I was getting abominably wet, and yet I submitted to be cross-examined by this waif.
‘I am a lawyer,’ I said.
He looked at me again, very intently.
‘Have you a telephone?’ he asked.
I nodded.
‘Right,’ he said. ‘You seem a good fellow, and I’ll take you at your word. I’ll follow you… Don’t look back, please. It’s important… I’ll be in Down Street as soon as you… Marchons.’
It sounds preposterous, but I did exactly as I was bid. I never looked back, but I kept my ears open for the sound of following footsteps. I thought I heard them, and then they seemed to die away. I turned out of the Park at Grosvenor Gate and went down Park Lane. When I reached the house which contained my flat, I looked up and down the street, but it was empty except for a waiting four-wheeler. But just as I turned in I caught a glimpse of someone running at the Hertford Street end. The runner came to a sudden halt, and I saw that it was not the man I had left.
To my surprise I found the waif on the landing outside my flat. I was about to tell him to stop outside, but as soon as I unlocked the door he brushed past me and entered. My man, who did not sleep on the premises, had left the light burning in the little hall.
‘Lock the door,’ he said in a tone of authority. ‘Forgive me taking charge, but I assure you it is important.’

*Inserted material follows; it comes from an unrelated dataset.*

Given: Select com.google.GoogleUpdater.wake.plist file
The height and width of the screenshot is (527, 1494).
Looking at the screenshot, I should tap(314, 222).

Then to my amazement he peeled off the sopping overcoat, and kicked off his disreputable shoes. They were odd shoes, for what looked like his toes sticking out was really part of the
make-up. He stood up before me in underclothes and socks, and I noticed that his underclothing seemed to be of the finest material.
‘Now for your telephone,’ he said.
I was getting angry at these liberties.
‘Who the devil are you?’ I demanded.
‘I am President Pelem,’ he said, with all the dignity in the world. ‘And you?’
‘I? – oh, I am the German Emperor.’
He laughed. ‘You know you invited me here,’ he said. ‘You’ve brought this on yourself.’ Then he stared at me. ‘Hullo, I’ve seen you before. You’re Leithen. I saw you play at Lord’s. I was twelfth man for Harrow that year… Now for the telephone.’
There was something about the fellow, something defiant and debonair and young, that stopped all further protest on my part. He might or might not be President Pelem, but he was certainly not a wastrel. Besides, he seemed curiously keyed up, as if the occasion were desperately important, and he infected me with the same feeling. I said no more, but led the way into my sitting-room. He flung himself on the telephone, gave a number, was instantly connected, and began a conversation in monosyllables.
It was a queer jumble that I overhead. Bryanston Square was mentioned, and the Park, and the number of my house was given – to somebody. There was a string of foreign names – Pedro and Alejandro and Manuel and Alcaza – and short breathless enquiries. Then I heard – ‘a good fellow – looks as if he might be useful in a row’, and I wondered if he was referring to me. Some rapid Spanish followed, and then, ‘Come round at once – they will be here before you. Have policemen below, but don’t let them come up. We should be able to manage alone. Oh, and tell Burton to ring up here as soon as he has news.’ And he gave my telephone number.